WHAT NEEDS TO BE DONE
Your answer should be the entries, repeated exactly.

[GIVEN RECORDS Boundary: Start]

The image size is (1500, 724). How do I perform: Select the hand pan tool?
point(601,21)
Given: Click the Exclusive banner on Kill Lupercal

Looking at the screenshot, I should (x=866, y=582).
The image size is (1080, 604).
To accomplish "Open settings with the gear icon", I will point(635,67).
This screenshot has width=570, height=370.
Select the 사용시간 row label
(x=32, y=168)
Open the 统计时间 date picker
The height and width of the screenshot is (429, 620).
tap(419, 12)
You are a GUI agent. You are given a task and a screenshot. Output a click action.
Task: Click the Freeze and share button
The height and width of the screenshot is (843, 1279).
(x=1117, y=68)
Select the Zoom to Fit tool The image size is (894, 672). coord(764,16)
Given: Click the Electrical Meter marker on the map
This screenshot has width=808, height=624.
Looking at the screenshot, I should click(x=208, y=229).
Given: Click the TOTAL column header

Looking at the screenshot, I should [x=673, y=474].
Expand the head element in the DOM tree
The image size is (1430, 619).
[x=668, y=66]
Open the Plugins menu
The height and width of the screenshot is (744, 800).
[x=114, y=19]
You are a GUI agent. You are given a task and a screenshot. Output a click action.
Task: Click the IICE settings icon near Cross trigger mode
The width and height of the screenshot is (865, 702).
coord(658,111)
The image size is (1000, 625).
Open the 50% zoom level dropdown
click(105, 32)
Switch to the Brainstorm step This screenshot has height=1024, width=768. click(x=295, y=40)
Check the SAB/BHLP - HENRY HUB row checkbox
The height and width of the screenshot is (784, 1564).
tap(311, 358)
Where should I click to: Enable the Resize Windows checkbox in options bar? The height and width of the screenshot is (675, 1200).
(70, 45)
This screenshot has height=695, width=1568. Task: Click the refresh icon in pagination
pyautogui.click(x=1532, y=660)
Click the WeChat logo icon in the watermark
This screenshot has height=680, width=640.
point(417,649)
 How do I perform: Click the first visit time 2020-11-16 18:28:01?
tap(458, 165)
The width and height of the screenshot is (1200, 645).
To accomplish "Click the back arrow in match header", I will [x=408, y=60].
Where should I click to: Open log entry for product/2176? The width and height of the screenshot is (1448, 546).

[GIVEN RECORDS Boundary: End]

SOLUTION TO THIS TASK
The image size is (1500, 724). How do I perform: Select the hand pan tool?
point(601,21)
Given: Click the Exclusive banner on Kill Lupercal

Looking at the screenshot, I should (x=866, y=582).
The image size is (1080, 604).
To accomplish "Open settings with the gear icon", I will point(635,67).
This screenshot has width=570, height=370.
Select the 사용시간 row label
(x=32, y=168)
Open the 统计时间 date picker
The height and width of the screenshot is (429, 620).
tap(419, 12)
You are a GUI agent. You are given a task and a screenshot. Output a click action.
Task: Click the Freeze and share button
The height and width of the screenshot is (843, 1279).
(x=1117, y=68)
Select the Zoom to Fit tool The image size is (894, 672). coord(764,16)
Given: Click the Electrical Meter marker on the map
This screenshot has width=808, height=624.
Looking at the screenshot, I should click(x=208, y=229).
Given: Click the TOTAL column header

Looking at the screenshot, I should [x=673, y=474].
Expand the head element in the DOM tree
The image size is (1430, 619).
[x=668, y=66]
Open the Plugins menu
The height and width of the screenshot is (744, 800).
[x=114, y=19]
You are a GUI agent. You are given a task and a screenshot. Output a click action.
Task: Click the IICE settings icon near Cross trigger mode
The width and height of the screenshot is (865, 702).
coord(658,111)
The image size is (1000, 625).
Open the 50% zoom level dropdown
click(105, 32)
Switch to the Brainstorm step This screenshot has height=1024, width=768. click(x=295, y=40)
Check the SAB/BHLP - HENRY HUB row checkbox
The height and width of the screenshot is (784, 1564).
tap(311, 358)
Where should I click to: Enable the Resize Windows checkbox in options bar? The height and width of the screenshot is (675, 1200).
(70, 45)
This screenshot has height=695, width=1568. Task: Click the refresh icon in pagination
pyautogui.click(x=1532, y=660)
Click the WeChat logo icon in the watermark
This screenshot has height=680, width=640.
point(417,649)
 How do I perform: Click the first visit time 2020-11-16 18:28:01?
tap(458, 165)
The width and height of the screenshot is (1200, 645).
To accomplish "Click the back arrow in match header", I will [x=408, y=60].
Where should I click to: Open log entry for product/2176? The width and height of the screenshot is (1448, 546).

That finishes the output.